>>>>
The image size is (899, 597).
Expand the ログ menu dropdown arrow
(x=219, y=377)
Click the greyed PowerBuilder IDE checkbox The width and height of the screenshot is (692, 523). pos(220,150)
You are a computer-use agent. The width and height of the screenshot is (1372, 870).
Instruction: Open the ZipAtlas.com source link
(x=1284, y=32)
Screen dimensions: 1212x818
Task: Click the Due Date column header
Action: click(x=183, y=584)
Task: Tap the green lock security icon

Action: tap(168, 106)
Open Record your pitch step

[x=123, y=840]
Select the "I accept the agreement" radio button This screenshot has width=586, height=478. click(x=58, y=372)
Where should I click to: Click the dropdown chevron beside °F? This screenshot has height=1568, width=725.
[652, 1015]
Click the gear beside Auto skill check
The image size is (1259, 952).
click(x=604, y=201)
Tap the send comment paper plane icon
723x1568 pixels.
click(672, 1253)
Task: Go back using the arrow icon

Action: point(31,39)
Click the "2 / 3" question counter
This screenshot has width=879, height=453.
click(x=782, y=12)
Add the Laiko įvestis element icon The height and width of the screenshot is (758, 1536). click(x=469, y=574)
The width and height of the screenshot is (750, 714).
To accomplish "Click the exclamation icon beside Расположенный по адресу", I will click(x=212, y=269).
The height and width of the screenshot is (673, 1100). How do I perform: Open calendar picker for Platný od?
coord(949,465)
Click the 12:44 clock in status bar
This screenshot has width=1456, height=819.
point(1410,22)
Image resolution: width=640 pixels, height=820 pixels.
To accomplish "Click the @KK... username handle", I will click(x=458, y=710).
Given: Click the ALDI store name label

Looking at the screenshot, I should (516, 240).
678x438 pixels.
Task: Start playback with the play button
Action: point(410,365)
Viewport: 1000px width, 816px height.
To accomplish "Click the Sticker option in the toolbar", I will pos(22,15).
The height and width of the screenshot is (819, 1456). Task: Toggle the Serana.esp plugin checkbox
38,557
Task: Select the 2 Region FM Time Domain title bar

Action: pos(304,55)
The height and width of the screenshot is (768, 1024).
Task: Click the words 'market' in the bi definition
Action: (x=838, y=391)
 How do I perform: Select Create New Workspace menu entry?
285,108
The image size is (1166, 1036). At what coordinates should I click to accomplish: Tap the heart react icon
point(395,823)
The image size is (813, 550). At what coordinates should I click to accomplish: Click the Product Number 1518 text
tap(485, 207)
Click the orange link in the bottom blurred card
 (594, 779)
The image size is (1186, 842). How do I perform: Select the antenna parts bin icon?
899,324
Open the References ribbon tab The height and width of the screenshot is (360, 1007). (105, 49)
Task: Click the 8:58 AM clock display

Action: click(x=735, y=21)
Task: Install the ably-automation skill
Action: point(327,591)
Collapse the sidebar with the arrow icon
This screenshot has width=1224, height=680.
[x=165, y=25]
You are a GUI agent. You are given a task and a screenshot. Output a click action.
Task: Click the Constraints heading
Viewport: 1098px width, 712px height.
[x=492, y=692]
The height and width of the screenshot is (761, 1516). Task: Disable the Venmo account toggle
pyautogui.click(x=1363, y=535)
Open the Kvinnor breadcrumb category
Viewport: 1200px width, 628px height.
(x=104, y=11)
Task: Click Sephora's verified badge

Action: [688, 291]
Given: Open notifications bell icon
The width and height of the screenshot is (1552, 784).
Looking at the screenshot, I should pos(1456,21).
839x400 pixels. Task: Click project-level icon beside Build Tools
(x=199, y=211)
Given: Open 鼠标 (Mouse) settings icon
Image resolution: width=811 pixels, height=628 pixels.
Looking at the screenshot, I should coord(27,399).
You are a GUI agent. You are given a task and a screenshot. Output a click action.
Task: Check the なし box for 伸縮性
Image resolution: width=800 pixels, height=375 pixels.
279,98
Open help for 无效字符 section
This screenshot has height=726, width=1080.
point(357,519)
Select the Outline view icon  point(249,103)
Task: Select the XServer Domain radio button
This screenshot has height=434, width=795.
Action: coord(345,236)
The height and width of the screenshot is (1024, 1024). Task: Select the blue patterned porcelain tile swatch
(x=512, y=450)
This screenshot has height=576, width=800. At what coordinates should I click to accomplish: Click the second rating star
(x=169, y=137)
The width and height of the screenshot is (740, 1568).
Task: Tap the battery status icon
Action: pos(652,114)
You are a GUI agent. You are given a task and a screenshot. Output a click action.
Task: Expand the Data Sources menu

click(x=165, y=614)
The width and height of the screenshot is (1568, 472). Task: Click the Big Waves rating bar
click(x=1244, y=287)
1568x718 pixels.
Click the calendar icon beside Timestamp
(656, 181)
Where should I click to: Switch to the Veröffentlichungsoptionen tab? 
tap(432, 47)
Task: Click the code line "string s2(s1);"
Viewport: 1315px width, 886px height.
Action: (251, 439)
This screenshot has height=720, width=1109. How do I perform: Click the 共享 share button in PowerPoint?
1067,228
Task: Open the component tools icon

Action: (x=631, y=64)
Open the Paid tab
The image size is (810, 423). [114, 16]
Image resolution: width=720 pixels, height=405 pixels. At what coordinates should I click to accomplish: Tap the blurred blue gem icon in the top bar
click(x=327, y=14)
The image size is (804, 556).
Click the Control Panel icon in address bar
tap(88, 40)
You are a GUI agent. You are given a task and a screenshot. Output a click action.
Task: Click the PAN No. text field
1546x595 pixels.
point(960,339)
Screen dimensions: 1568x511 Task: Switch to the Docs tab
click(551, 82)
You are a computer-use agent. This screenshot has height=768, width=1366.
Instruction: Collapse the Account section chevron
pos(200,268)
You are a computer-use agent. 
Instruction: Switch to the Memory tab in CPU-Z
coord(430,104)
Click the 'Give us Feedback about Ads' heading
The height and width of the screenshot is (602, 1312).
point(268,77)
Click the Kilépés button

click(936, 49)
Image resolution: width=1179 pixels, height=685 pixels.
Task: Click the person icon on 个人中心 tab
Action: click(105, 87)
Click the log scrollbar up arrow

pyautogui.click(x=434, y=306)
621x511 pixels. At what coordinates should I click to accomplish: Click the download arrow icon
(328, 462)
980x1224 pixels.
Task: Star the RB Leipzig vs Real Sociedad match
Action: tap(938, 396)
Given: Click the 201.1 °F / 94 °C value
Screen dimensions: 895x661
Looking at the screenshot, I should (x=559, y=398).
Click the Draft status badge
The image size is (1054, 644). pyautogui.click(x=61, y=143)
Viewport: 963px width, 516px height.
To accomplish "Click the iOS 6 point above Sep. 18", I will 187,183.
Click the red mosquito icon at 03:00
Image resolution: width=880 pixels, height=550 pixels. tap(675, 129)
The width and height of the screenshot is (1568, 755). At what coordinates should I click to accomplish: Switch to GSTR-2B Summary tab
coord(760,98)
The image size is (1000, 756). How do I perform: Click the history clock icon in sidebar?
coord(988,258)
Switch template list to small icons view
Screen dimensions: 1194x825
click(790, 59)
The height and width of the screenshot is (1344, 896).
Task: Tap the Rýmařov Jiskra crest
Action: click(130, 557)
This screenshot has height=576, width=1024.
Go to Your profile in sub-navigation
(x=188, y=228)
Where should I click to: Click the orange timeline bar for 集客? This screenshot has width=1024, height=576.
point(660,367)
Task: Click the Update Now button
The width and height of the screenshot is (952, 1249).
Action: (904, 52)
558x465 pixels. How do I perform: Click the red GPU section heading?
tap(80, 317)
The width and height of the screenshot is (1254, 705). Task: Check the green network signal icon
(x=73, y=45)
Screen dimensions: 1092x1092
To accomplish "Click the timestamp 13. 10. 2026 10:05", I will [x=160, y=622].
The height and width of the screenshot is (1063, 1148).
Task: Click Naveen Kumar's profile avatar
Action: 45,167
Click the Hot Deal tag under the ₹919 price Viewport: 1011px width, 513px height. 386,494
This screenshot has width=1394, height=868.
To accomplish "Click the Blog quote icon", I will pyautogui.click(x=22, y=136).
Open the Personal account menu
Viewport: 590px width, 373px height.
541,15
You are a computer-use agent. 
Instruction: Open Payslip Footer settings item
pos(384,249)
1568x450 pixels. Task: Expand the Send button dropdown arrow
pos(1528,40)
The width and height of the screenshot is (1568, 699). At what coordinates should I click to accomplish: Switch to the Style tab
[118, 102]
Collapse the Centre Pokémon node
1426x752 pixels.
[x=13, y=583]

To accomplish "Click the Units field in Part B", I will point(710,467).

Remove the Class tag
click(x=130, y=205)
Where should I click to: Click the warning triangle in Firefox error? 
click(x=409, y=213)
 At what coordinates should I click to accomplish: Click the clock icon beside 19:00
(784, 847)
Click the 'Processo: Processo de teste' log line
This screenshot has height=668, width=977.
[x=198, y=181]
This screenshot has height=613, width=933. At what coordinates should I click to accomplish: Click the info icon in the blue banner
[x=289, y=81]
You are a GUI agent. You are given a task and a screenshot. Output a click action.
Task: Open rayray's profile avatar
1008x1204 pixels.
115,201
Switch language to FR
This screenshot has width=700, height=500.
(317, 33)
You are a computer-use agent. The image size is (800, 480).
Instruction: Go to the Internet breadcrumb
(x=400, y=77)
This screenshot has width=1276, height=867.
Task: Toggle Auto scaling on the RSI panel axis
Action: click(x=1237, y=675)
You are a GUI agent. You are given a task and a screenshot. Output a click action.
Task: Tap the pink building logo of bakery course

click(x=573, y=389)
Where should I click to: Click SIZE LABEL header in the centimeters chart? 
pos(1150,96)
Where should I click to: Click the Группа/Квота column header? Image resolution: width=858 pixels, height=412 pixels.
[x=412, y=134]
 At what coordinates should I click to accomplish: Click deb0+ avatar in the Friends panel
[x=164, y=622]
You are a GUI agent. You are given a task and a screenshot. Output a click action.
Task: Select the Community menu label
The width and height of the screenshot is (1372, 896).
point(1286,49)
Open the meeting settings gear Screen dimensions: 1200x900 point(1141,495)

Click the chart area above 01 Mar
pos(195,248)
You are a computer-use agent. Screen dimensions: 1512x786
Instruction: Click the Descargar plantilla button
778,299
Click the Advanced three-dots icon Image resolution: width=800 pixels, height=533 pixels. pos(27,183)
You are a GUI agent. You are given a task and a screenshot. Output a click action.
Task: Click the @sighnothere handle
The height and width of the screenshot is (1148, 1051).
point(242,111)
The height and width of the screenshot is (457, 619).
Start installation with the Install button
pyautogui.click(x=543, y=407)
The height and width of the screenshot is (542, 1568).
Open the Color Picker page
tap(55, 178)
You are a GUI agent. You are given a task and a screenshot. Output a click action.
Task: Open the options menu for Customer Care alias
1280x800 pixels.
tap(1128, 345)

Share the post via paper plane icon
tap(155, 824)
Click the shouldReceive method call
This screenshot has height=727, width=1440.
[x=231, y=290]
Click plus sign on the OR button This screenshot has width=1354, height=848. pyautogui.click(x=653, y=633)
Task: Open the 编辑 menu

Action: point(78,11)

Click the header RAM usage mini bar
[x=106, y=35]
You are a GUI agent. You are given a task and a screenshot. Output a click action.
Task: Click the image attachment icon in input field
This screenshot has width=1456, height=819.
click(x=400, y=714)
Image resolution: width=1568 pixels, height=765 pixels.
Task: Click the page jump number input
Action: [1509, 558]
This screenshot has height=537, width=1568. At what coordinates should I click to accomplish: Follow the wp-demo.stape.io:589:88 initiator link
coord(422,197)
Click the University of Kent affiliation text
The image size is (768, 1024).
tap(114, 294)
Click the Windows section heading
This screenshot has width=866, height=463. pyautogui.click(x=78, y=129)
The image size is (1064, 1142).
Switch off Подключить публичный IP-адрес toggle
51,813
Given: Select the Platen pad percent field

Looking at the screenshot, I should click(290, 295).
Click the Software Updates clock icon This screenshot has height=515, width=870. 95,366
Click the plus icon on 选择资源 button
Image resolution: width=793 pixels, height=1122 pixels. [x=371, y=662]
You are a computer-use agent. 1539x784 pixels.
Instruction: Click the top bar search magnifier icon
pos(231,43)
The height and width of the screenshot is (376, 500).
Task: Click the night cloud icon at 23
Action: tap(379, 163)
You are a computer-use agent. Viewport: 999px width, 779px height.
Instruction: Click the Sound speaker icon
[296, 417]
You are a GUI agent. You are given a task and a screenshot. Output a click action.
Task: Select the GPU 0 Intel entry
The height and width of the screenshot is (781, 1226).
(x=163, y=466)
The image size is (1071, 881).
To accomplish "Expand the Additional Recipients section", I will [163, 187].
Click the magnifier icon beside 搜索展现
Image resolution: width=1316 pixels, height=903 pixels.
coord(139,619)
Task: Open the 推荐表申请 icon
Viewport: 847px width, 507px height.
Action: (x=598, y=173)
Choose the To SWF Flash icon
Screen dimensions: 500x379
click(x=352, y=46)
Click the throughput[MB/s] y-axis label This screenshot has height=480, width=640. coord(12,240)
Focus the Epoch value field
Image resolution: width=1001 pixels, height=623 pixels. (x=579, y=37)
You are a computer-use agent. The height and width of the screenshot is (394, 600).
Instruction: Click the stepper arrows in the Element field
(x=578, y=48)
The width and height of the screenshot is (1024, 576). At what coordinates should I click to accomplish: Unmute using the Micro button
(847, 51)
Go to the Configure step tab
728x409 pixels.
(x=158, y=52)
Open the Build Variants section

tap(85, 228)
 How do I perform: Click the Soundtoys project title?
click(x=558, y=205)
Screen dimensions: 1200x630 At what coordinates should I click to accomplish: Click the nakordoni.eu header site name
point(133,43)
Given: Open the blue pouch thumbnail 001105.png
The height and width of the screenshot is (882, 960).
<<<<
• Required work: Both end lines included, restate word for word the lines above from the line with "This screenshot has height=537, width=1568." to the line with "Click the Software", and nothing else.

• Output for this task:
This screenshot has height=537, width=1568. At what coordinates should I click to accomplish: Follow the wp-demo.stape.io:589:88 initiator link
coord(422,197)
Click the University of Kent affiliation text
The image size is (768, 1024).
tap(114, 294)
Click the Windows section heading
This screenshot has width=866, height=463. pyautogui.click(x=78, y=129)
The image size is (1064, 1142).
Switch off Подключить публичный IP-адрес toggle
51,813
Given: Select the Platen pad percent field

Looking at the screenshot, I should click(290, 295).
Click the Software Updates clock icon This screenshot has height=515, width=870. 95,366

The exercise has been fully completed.